Key Learning: Frontend-backend integration issues often involve data attribute management and DOM element targeting rather than API functionality.

5. UX Testing Framework Development (Section 13 Implementation - 2025-08-22)

Checkout & Orders Contract — Implemented 2025-08-23

  • Template hydration: <script type="application/json" id="checkout-hydration">{{ hydration_json | safe }}</script>; client reads via document.getElementById('checkout-hydration').textContent and parses.

  • Frontend request: POST /api/orders with body:

    • payment_method: { method_type: 'wallet', details: { source: 'usd_credits' } }
    • currency: e.g., USD (server also supports user preference)
    • cart_items: ignored by server (order is constructed from session cart; field retained for fwd-compat)

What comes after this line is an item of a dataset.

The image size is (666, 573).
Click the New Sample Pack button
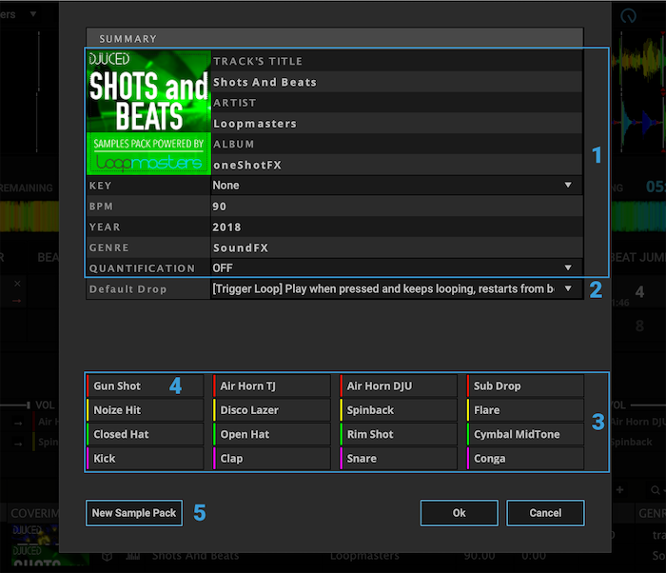click(134, 513)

  • Auth: Requires authenticated session; anonymous users are redirected to login via UI.

  • Responses:

    • 200 OK: { success, data: { order_id, confirmation_number } } or { order_id, confirmation } depending on legacy envelope; client tolerates both via unwrapping and key aliasing
    • 400 Bad Request: Validation or unsupported payment method; envelope includes error details
    • 402 Payment Required: Insufficient funds; standardized payload with currency-aware deficit
    • 401 Unauthorized: No session

  • Client UX: Shows toast, best-effort clears server cart (DELETE /api/cart), refreshes navbar/cart/orders, then redirects to /orders/{order_id}/confirmation[?confirmation=...].

  • Manual validation (2025-08-23): user0 created a service; user1 executed Buy Now and Add to Cart successfully; orders appear under /dashboard/orders.

  • Remaining: Validate tests/frontend_ux/purchase_cart_ux_test.rs with --features ux_testing for regression coverage.

Frontend API Standardization — window.apiJson + 402 Interceptor
  • Global 402 handler (src/static/js/base.js): wraps window.fetch to detect HTTP 402 and invoke window.Errors.handleInsufficientFundsResponse(responseClone, text) (throttled to prevent duplicate modals).
  • window.apiJson helper (src/static/js/base.js):
    • Sets Accept: application/json, defaults credentials: 'same-origin'.
    • JSON-encodes plain object bodies when Content-Type: application/json.
    • Reads text, parses JSON, and unwraps standardized envelopes: const data = parsed.data ?? parsed.
    • On non-OK, throws Error with .status, .errors, .data, .metadata, .body.
    • Returns null for 204/empty bodies.
  • Adoption: src/static/js/checkout.js now uses apiJson for POST /api/orders. Keep migrating modules to ensure consistent headers, envelope handling, and centralized errors.

Next Steps

  • Optional: Audit other open JS modules you mentioned (src/static/js/cart.js, src/static/js/checkout.js, src/static/js/dashboard.js, and any legacy static/js/dashboard.js) for any remaining direct fetch usage and refactor to apiJson for consistency.

UX Testing Framework Implementation Status MAJOR PROGRESS

Completed & Validated Tests

  1. SSH Key UX Tests ORIGINAL WORKING TEMPLATE

  2. Public Access UX Tests RECENTLY VALIDATED

Rewritten Tests (Pending Final Validation)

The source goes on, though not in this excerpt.